→ **WHAT THIS TASK INVOLVES**
Write out exactly the lines that run from the one containing "Where should I click to: Open" to the end of the entries below, with both end lines included.

Stored records
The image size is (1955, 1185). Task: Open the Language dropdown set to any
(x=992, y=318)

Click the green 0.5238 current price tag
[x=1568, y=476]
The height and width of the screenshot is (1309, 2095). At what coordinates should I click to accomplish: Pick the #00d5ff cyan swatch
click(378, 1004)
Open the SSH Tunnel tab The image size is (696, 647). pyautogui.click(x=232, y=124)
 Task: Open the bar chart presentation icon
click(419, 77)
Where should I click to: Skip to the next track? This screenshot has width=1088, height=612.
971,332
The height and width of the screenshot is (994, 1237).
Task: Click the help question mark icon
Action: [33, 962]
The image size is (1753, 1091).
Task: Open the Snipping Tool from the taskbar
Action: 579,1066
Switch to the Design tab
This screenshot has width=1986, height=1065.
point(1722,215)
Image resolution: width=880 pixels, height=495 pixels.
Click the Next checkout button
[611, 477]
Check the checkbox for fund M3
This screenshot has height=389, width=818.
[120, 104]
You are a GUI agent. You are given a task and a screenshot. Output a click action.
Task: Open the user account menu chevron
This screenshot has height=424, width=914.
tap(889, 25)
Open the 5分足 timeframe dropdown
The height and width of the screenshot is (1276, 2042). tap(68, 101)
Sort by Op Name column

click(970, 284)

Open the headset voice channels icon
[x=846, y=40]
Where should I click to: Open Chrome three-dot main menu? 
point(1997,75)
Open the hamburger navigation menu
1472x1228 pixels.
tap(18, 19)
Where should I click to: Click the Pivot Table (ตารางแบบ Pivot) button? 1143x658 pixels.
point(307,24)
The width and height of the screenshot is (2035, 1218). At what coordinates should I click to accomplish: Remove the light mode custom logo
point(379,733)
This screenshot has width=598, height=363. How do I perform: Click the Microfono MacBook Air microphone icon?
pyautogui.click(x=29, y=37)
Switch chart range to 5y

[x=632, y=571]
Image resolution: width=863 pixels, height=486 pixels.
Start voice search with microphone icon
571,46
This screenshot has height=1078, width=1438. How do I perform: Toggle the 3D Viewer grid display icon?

→ **RESULT OF THIS EXERCISE**
Where should I click to: Open Chrome three-dot main menu? 
point(1997,75)
Open the hamburger navigation menu
1472x1228 pixels.
tap(18, 19)
Where should I click to: Click the Pivot Table (ตารางแบบ Pivot) button? 1143x658 pixels.
point(307,24)
The width and height of the screenshot is (2035, 1218). At what coordinates should I click to accomplish: Remove the light mode custom logo
point(379,733)
This screenshot has width=598, height=363. How do I perform: Click the Microfono MacBook Air microphone icon?
pyautogui.click(x=29, y=37)
Switch chart range to 5y

[x=632, y=571]
Image resolution: width=863 pixels, height=486 pixels.
Start voice search with microphone icon
571,46
This screenshot has height=1078, width=1438. How do I perform: Toggle the 3D Viewer grid display icon?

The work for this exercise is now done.